こうした活動はすべて、サイバーセキュリティをめぐって米国とロシアの緊張が高まる中で行われている。米国は、11月の中間選挙への干渉を特に懸念している。
4日の起訴とは別に、米特別検察官Robert Mueller氏は、ロシアによる米大統領選挙への干渉を捜査してきた。同氏は7月に、2016年の大統領選に絡む民主党全国委員会へのサイバー攻撃に関与したとして、ロシア人ハッカー12人を起訴した。
4日に詳細が明らかになった捜査で、米司法省国家安全部門担当司法次官補のJohn Demers氏は、英国とオランダの合同諜報作戦により、GRU局員4人が化学兵器禁止機関のサイバーセキュリティを侵害しようとして「ハーグで現行犯逮捕された」ことを公表した。

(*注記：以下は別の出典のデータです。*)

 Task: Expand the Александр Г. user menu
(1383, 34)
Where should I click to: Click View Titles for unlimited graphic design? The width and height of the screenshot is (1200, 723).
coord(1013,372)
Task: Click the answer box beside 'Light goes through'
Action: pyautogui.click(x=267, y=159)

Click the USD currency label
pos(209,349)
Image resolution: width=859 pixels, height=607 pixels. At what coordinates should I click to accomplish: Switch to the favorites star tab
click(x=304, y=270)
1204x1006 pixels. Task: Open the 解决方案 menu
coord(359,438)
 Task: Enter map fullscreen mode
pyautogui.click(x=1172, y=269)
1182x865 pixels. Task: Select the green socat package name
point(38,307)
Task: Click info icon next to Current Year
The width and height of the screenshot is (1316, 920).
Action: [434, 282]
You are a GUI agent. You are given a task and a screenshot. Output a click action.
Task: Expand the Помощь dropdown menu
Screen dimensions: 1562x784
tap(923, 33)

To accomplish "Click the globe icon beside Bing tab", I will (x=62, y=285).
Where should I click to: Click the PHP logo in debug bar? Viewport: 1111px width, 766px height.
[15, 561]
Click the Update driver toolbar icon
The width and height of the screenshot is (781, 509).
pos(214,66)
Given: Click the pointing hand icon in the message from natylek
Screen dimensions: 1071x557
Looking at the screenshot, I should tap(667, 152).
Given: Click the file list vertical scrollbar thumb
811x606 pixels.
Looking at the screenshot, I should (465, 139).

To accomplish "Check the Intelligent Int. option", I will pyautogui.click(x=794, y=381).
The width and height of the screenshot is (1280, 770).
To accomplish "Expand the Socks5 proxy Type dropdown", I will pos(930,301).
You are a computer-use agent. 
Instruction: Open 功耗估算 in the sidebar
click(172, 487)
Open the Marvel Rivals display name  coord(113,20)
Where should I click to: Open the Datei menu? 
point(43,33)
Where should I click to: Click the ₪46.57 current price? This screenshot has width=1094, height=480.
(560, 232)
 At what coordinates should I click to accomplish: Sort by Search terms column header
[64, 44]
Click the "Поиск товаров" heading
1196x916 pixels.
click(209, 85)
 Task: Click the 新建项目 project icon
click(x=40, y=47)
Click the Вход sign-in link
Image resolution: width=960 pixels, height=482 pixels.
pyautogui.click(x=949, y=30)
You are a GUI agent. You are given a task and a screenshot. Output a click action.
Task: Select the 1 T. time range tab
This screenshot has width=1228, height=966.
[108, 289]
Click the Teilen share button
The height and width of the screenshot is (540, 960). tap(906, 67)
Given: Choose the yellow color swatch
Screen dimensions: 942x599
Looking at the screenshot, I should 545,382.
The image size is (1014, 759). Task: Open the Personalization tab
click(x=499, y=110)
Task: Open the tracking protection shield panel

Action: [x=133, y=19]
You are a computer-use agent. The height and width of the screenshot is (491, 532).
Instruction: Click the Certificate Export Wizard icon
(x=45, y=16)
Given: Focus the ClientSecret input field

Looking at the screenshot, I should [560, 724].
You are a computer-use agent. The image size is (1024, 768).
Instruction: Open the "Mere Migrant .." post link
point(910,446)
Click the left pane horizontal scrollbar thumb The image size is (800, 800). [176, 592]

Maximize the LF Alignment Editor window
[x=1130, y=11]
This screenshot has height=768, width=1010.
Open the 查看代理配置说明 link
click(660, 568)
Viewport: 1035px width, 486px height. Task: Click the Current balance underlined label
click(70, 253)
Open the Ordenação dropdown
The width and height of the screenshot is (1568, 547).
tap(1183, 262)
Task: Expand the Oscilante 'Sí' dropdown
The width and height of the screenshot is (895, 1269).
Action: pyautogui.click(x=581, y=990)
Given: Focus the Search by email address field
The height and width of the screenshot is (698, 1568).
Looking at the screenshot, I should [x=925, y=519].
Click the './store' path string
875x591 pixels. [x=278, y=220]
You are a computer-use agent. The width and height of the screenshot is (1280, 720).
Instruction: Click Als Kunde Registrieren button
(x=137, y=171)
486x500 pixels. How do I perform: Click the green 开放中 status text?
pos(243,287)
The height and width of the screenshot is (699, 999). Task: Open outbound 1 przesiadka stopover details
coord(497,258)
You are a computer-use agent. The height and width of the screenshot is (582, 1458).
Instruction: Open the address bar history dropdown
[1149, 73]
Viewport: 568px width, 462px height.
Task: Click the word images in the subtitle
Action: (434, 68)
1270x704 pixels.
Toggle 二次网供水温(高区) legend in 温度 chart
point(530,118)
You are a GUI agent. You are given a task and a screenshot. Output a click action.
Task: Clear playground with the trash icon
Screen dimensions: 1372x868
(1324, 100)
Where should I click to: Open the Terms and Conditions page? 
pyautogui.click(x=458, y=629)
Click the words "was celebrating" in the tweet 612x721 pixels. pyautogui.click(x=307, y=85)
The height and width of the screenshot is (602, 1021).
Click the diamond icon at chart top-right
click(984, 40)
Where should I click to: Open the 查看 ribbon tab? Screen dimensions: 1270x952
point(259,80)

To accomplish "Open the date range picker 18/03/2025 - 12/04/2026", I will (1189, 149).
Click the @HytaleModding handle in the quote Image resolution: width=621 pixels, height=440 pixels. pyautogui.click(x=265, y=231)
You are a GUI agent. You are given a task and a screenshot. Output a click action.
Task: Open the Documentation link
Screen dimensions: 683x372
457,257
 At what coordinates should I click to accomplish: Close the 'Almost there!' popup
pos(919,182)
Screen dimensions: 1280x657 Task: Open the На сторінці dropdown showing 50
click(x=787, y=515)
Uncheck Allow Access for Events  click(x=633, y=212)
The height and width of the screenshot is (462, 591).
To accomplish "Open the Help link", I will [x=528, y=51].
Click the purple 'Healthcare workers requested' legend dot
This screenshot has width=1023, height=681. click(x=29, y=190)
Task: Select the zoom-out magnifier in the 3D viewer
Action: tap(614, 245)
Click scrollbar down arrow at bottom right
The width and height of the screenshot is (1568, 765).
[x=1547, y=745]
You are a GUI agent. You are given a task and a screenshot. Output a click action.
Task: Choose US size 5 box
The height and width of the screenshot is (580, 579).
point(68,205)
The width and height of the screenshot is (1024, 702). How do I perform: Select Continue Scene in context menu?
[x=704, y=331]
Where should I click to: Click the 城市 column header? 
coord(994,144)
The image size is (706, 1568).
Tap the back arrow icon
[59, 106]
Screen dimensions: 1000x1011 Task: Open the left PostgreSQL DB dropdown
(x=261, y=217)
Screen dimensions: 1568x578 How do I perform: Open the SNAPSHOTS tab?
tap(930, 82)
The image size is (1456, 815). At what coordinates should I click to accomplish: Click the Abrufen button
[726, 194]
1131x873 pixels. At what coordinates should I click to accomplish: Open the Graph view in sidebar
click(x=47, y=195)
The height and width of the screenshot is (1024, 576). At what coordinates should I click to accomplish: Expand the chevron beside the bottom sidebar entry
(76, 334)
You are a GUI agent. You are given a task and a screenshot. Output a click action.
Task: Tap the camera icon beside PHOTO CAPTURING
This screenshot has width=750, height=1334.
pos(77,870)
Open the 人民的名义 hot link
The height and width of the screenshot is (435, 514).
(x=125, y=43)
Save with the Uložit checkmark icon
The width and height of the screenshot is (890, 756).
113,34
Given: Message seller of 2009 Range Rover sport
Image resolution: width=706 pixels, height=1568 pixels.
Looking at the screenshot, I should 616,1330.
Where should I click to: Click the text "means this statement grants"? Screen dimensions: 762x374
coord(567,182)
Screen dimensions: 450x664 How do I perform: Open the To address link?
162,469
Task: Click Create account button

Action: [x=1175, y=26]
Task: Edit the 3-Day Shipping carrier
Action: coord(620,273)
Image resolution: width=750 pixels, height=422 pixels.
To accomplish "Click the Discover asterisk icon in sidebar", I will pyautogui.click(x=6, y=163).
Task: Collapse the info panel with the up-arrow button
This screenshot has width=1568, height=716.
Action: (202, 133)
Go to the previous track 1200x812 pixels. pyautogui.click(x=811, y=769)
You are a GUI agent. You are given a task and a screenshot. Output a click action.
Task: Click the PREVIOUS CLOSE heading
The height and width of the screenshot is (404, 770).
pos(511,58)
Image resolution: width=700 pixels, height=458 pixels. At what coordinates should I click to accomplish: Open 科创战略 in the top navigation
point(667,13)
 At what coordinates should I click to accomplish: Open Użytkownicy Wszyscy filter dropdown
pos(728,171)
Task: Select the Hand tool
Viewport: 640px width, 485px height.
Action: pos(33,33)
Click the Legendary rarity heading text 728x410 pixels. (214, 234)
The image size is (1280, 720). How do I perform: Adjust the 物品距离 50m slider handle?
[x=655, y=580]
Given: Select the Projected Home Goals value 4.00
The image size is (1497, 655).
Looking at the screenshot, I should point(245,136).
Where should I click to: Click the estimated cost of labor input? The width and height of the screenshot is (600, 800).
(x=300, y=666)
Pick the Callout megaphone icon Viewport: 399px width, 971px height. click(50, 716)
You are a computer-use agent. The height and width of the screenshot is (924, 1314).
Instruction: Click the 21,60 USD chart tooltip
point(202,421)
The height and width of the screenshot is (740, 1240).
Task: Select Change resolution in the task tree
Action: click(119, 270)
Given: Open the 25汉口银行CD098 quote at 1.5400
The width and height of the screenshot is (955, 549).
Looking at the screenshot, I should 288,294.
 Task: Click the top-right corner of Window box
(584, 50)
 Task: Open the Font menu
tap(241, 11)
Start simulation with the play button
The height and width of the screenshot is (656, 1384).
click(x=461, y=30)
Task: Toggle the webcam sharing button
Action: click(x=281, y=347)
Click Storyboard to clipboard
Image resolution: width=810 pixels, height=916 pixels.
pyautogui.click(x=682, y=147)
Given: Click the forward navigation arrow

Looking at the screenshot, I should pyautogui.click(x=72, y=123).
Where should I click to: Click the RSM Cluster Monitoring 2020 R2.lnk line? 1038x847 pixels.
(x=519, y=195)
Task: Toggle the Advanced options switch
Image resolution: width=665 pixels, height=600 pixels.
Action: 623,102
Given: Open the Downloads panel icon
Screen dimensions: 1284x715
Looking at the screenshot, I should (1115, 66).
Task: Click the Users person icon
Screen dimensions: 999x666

化学兵器禁止機関は、シリアにおける化学兵器の使用と、3月に英ソールズベリーで起きた元諜報局員Sergei Skripal氏とその娘Yuliaさんに対する毒殺未遂事件を調査中だった。
ロシアのハッカーは、ペンシルベニア州にあるWestinghouseの原子力発電所も標的にしていたと、同州西部地区担当連邦検事のScott Brady氏は述べた。同氏は、それ以上の詳細は明らかにしなかった。
この記事は海外CBS Interactive発の記事を朝日インタラクティブが日本向けに編集したものです。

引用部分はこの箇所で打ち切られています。